## [Extract]

(…And now for a completely controversial post! Over to you, Janel.)
Several years past, my husband and I were selling our little yellow house by owner. It was one of those crazy years when we were covered in toddlers and preschoolers. For every house showing, we’d shove all the kid detritus into the washer, dryer, and dishwasher, lay down some vacuum tracks, and scurry off to the playground just in time.
I remember standing in my garden when she rang: A realtor eager to sell my house for me, rattling off her exuberant pitch. At first, I was honored she called (“Your house is so cute!”) and interested to hear her spiel. But soon my shoulders fell. I was getting a subtle vibe she cared more for her agenda than she cared about the needs of my family. I politely declined, sighed, slid my phone back in my pocket.
Weeks later she called to confidently schedule a showing for one of her clients: “I’ve got someone who’s perfect for your place. I’m going to sell your house today!” Her certainty buoyed my sagging spirit. We rearranged our schedule entirely, cleaning in a frenzy. Of course it was in vain, and her words meant to inspire assurance left my frazzled self…smoldering.
It’s a lesson, I think, in a lot of things (my own stupid reactions included!). But I think of that a bit when I consider talking about what I believe; about the One who’s changed my life so profoundly.
To put it simply: sharing with people the faith that’s given me so much life has to flow directly from loving them. If I slide my agenda before my concern—we must get this person saved! Hellfire, brimstone, etc. etc.—I’m the annoying gong, the clanging cymbal; the car alarm everyone wishes would shut up. People don’t hear, “God loves me!” They hear, You didn’t even respect me enough to really see me.
It’s a similar phenomenon to what I’ve realized after living in Africa. Often we Westerners give—quite generously and sacrificially—because it makes us feel so good to finally do something. And in all senses, we should! But at times we give in a way that actually cements Africans in handicapping cycles of poverty. When we don’t take the time to understand the nuances of their need—and I am certainly guilty of this—we can be guilty of loving our own desires (to assuage our guilt, to feel happy about giving, to help, etc.) more than their needs.

## [Data records]
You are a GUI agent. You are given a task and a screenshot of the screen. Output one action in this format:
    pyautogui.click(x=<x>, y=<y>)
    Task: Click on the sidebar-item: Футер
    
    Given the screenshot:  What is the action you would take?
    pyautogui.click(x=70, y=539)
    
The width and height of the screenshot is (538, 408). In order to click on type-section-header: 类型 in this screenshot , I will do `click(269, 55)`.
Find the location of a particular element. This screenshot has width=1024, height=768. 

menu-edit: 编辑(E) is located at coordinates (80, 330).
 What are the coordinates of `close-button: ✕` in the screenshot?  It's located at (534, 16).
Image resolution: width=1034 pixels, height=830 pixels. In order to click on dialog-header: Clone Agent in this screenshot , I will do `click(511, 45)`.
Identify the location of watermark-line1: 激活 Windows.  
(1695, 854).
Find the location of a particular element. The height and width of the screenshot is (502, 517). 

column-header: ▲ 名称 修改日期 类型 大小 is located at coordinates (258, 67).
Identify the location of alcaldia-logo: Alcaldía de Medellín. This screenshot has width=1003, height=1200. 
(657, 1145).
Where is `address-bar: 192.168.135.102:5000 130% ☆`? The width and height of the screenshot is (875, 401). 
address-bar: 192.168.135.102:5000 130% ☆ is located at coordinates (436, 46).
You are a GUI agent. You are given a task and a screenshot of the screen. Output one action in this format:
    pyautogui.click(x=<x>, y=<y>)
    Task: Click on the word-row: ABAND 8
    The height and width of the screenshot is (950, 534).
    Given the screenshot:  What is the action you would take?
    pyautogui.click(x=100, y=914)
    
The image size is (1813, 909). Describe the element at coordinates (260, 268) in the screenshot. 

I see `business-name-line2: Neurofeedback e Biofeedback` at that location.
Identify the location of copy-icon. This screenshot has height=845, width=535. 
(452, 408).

## [What is expected]
In the post about selling a house, where did the family hurry off to for each showing?

## [Completed exercise]
To the playground.